Imagine trying to construct a skyscraper without a blueprint. You have steel, concrete, and a talented crew, but without a master plan—a schedule, a sequence of operations, a defined workflow—you will end up with a chaotic, unstable pile of materials, not a soaring tower.
In the development of a young girl, raw intelligence, talent, and passion are the materials. Executive functioning skills are the blueprint.
“Executive functioning” is a clinical term for a set of mental processes that act as the project manager for your brain. They include:
- Organizational Skills: Keeping track of materials and information.
- Planning & Prioritization: Knowing what to do first and mapping out the steps to a goal.
- Time Management: Estimating how long tasks take and staying on schedule.
- Emotional Regulation: Managing frustration and staying focused under pressure.
Often, these skills are mistaken for personality traits—you’re either “organized” or you aren’t. This is a fallacy. Executive functions are cognitive skills that must be explicitly taught, practiced, and reinforced through scaffolding.

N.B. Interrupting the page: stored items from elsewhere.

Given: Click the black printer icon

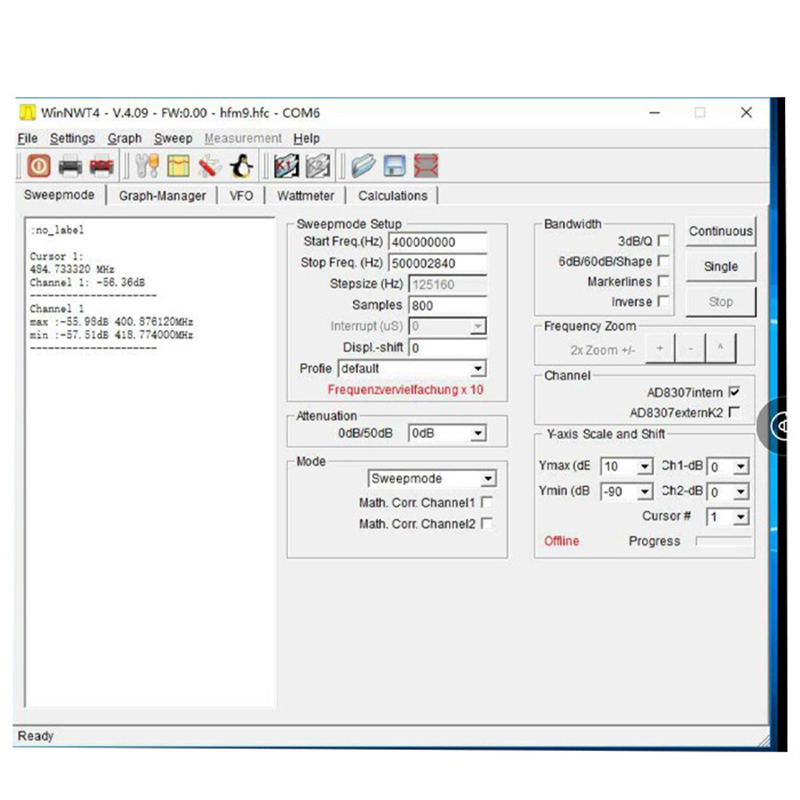Looking at the screenshot, I should tap(70, 166).
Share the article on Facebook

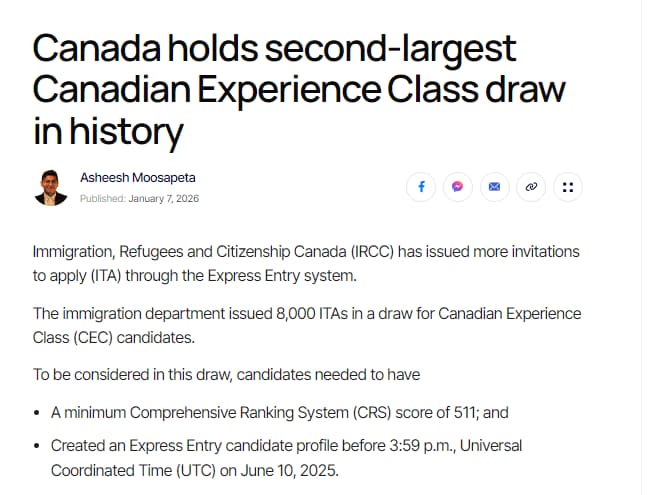point(421,187)
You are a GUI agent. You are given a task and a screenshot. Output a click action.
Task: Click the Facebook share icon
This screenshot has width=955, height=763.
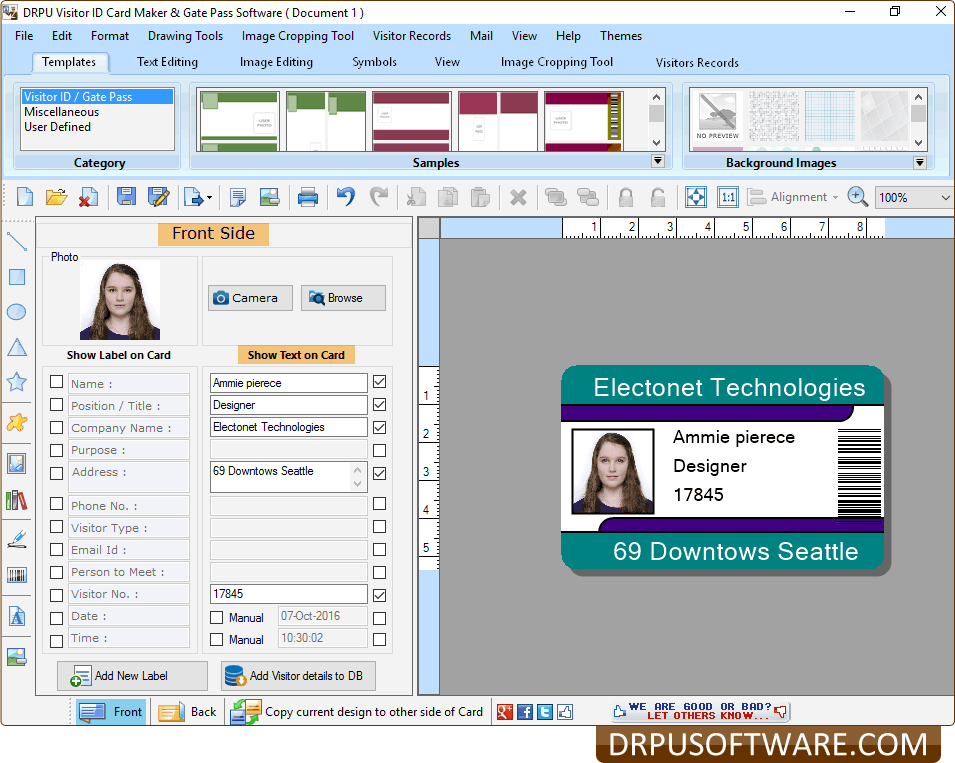point(524,712)
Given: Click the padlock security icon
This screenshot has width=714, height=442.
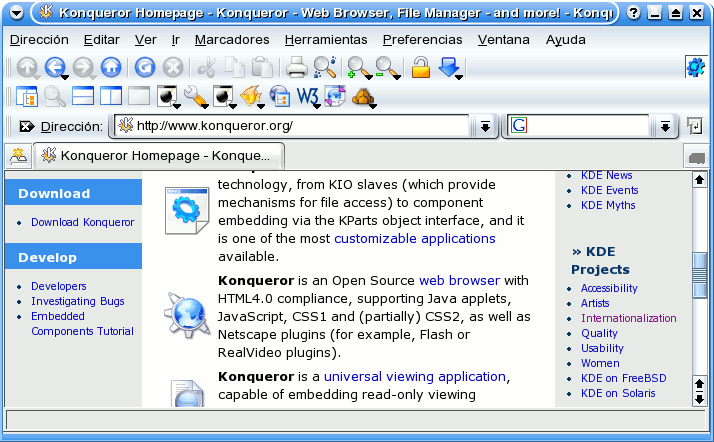Looking at the screenshot, I should point(421,68).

The Missing “Load-Bearing Wall”
Our educational system often focuses heavily on content delivery—the bricks and mortar—but neglects the instruction on how to manage that content. When a bright girl struggles in middle or high school, it’s rarely a lack of capability. It is almost always a failure of executive functioning structure. She has the materials, but she lacks the project management skills to assemble them.
At The Teeny Tiny Collective, we treat executive functioning as the load-bearing wall of success. Through our “My Inner Advocate” program, we move beyond simple study tips. We teach girls how to be the architects of their own time and energy. We provide the tools to draft a plan, the scaffolding to practice it, and the feedback loop to refine it.
When a girl master’s these skills, she doesn’t just become a better student. She becomes the capable, confident CEO of her own life.